Does colorizing using Hue/Saturation make your image one color?

  • January 11, 2019
  • 2 replies
  • 1570 views

I have an image that needs to be printed. The more the colors I use, the more expensive the printing. The images are quite intricate.

If I colorize the image in Hue/Saturation, does this make the print just 1 color? Do printers count this as just one color?

I hope it does. If it doesn't, what's the best way to get the least amount of colors for an image?

This topic has been closed for replies.
Correct answer Stephen Marsh

The Hue/Saturation+Colorize command does not “separate” an image, so it will still be RGB and will come down to a CMYK or other “separation” method to create distinct/separate channels that would equate to a printing separation/plate.

Grayscale is one channel/separation/plate.

As mentioned above, you can create a duo/tri/quad image from a grayscale image, using special transfer curves to decide where the colour appears.

There are of course other methods.

Can you provide a sample image, this whole discussion is highly dependent on the source image.

How is this being printed? Screen printing?

2 replies

Stephen Marsh
Community Expert
Stephen MarshCommunity ExpertCorrect answer
Community Expert
January 11, 2019

The Hue/Saturation+Colorize command does not “separate” an image, so it will still be RGB and will come down to a CMYK or other “separation” method to create distinct/separate channels that would equate to a printing separation/plate.

Grayscale is one channel/separation/plate.

As mentioned above, you can create a duo/tri/quad image from a grayscale image, using special transfer curves to decide where the colour appears.

There are of course other methods.

Can you provide a sample image, this whole discussion is highly dependent on the source image.

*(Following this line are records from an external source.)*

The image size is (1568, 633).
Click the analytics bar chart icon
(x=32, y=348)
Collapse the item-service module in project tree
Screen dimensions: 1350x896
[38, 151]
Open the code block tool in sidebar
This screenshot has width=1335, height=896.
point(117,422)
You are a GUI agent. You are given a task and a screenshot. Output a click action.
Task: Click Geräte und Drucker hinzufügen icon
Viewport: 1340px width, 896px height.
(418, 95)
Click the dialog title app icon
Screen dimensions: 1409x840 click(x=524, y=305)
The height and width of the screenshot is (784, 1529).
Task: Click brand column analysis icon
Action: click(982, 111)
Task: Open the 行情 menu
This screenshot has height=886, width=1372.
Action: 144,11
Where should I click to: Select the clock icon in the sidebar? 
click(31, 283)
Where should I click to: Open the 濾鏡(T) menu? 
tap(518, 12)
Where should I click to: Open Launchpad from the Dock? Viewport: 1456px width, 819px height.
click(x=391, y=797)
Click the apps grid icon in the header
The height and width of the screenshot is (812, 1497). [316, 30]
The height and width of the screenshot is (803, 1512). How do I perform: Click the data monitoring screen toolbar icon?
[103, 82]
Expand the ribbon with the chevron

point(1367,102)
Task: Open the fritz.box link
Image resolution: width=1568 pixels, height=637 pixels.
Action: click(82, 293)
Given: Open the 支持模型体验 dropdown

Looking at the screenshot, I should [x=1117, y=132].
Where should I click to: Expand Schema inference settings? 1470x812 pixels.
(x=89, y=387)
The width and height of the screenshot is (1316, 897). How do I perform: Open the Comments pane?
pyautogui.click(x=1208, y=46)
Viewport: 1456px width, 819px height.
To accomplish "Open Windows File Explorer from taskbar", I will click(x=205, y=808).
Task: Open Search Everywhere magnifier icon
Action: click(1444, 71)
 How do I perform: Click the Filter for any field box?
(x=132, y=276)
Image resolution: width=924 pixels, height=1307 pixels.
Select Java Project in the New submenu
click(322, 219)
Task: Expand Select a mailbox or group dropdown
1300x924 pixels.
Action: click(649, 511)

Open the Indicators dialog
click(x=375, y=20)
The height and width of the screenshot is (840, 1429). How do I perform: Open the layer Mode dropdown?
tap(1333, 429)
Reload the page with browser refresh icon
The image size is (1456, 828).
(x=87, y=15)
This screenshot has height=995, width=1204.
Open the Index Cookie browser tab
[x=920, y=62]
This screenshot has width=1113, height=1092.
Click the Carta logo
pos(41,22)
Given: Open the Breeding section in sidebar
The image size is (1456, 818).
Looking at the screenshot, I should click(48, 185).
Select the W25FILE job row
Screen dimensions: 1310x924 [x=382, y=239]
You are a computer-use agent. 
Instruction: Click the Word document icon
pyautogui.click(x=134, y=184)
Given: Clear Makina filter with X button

How is this being printed? Screen printing?

mistah_tee
Participating Frequently
January 11, 2019

Offset printing.

This is the image. So what i did was colorize the birds assuming it would then be counted as 1 color. And thought that this image just has 2 colors: the birds and the waves.

Stephen Marsh
Community Expert
Community Expert
January 11, 2019

Are you having this printed as spot colour, or standard four colour process CMYK?

A 2 spot colour run will have half the plates, but the inks will be more expensive and there will be wash up time on the press, possibly ink mixing fees etc.

You can have this as a 2 colour job, if you are willing to sacrifice the black beak and eye! There will be solid yellow waves and solid/tints of pink. You can of course overprint/mix the yellow and pink to form a “visual 3rd colour” from only 2 colours, but this will not be black, the beak and eye would be a redish hue.

Community Expert
January 11, 2019

If you want to limit the print colour, duotone is the way to go.

c.pfaffenbichler
Community Expert
Community Expert
January 11, 2019

Duotone is one option, but with certain images it may make more sense to separate them manually with Spot Channels (if certain elements should be b/w only and others have color for example).

If I colorize the image in Hue/Saturation, does this make the print just 1 color?

No.

Please  post the image in question so people may actually be able to provide pertinent advice.